Windows offers several APIs for video and audio, which happens because older APIs were replaced with [supposed] descendants, however older APIs remained operational to maintain compatibility with existing applications.
Audio APIs: waveInXxx
family of functions, DirectSound, DirectShow, WASAPI
Video APIs: Video for Windows, DirectShow, Media Foundation
Video/audio APIs with support for video+audio streams and files: Video for Windows, DirectShow, Media Foundation
All mentioned above offer certain functions, interfaces, methods, extensibility, compatibility options. I don't think fd, fds and select applies to any of the mentioned. For specific reasons one might prefer to use a combination of APIs, for example it is only WASAPI to give fine control over audio capture, however it is audio only API. Audio compression and production of media files, esp. video-enabled, is typically handled by DirectShow and Media Foundation.
Video and audio devices don't have file descriptors. In DirectShow and Media Foundation you obtain interfaces/objects of respective capture device and then you can discover device capabilities such as supported formats in API specific way. Then you can either obtain the captured data or connect the capture component to another object such as encoding or presenting the data. Since file descriptors are not a part of the story in Windows, your question becomes basically unclear. Apparently you are asking for some guidelines from those familiar with both Linux and Windows development on how to implement in Windows what you are already doing in Linux, however I am afraid you will have to end up doing it in regular Windows way, how Windows API suggest and demonstrate in documentation and samples.
--
DirectShow and Media Foundation APIs are covering the entire media processing pipeline steps: capture, processing, presentation. In DirectShow you build your pipeline using components "filters" connected together (MF has a similar concept) and then the higher level application controls their operation without touching actual data. The filters exchange with data without reporting to the application for every chunk of data streamed.

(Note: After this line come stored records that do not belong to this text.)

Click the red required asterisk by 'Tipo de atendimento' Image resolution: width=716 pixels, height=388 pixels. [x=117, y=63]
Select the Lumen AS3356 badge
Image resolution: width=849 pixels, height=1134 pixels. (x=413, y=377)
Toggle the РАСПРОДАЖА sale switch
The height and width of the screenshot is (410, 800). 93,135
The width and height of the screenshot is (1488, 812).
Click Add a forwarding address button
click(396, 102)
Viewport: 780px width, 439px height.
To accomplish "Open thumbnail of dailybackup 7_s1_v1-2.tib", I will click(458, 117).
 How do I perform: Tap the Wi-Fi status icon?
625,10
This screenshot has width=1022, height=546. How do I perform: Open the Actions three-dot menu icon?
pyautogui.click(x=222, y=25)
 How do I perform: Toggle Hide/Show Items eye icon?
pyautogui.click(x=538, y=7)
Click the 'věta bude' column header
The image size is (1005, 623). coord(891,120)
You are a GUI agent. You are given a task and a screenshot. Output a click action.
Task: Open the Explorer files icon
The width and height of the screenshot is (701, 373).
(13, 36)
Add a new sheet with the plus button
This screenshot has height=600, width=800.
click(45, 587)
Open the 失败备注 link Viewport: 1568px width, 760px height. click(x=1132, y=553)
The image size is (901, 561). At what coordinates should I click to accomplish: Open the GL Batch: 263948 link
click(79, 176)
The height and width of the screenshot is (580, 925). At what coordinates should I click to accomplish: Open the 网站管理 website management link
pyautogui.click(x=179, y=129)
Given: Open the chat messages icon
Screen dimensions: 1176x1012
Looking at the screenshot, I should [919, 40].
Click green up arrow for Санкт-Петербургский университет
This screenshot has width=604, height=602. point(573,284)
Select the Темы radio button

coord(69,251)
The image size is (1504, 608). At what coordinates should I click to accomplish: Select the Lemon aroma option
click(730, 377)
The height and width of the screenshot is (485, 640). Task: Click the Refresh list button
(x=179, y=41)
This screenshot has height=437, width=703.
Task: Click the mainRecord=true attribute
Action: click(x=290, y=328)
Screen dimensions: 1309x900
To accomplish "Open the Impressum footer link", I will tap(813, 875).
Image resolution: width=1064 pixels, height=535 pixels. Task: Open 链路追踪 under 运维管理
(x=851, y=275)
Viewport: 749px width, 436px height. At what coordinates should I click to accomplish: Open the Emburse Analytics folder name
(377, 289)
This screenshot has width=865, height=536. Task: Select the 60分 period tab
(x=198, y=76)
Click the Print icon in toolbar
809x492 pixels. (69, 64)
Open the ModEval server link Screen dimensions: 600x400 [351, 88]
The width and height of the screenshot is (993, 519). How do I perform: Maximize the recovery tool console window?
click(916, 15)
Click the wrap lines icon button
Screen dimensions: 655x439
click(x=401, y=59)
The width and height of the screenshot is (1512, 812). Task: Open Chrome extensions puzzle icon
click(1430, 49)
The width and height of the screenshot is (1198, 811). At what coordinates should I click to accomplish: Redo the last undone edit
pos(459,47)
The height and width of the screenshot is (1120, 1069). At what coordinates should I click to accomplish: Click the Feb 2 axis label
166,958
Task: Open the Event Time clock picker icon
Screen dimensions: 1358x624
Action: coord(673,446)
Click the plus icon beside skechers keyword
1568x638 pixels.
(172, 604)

This is why you might have a hard time finding a possibility to "get a raw frame". DirectShow design assumes that raw frames are passed between filters and are not sent to the calling application. Getting a raw frame is trivial for a connected filter, you are expected to express all media data processing needs in terms of DirectShow filters, stock or customized.
Those who - for whatever reason - want to extract this media data stream from DirectShow pipeline often use so called Sample Grabber Filter (tens of questions on OS and MSDN forums), which is a stock filter easy to deal with capable to accept a callback function and report every piece of data streamed through. This filter is the easiest way to extract a frame from capture device with access to raw data.
DirectShow and Media Foundation standard video capture capabilities are based on supporting analog video capture devices that exist in Windows through WDM driver. For them the APIs have a respective component/filter created and available which can be connected within the pipeline. Because DirectShow is relatively easily extensible, it is possible to put other devices into the same form factor of video capture filter, and this can cover third party capture devices available through SDKs, virtual cameras etc. Once they are put into DirectShow filter, they are available to other DirectShow-compatible applications, in particular basically seeing no difference whether it is an actual camera or just a software thing.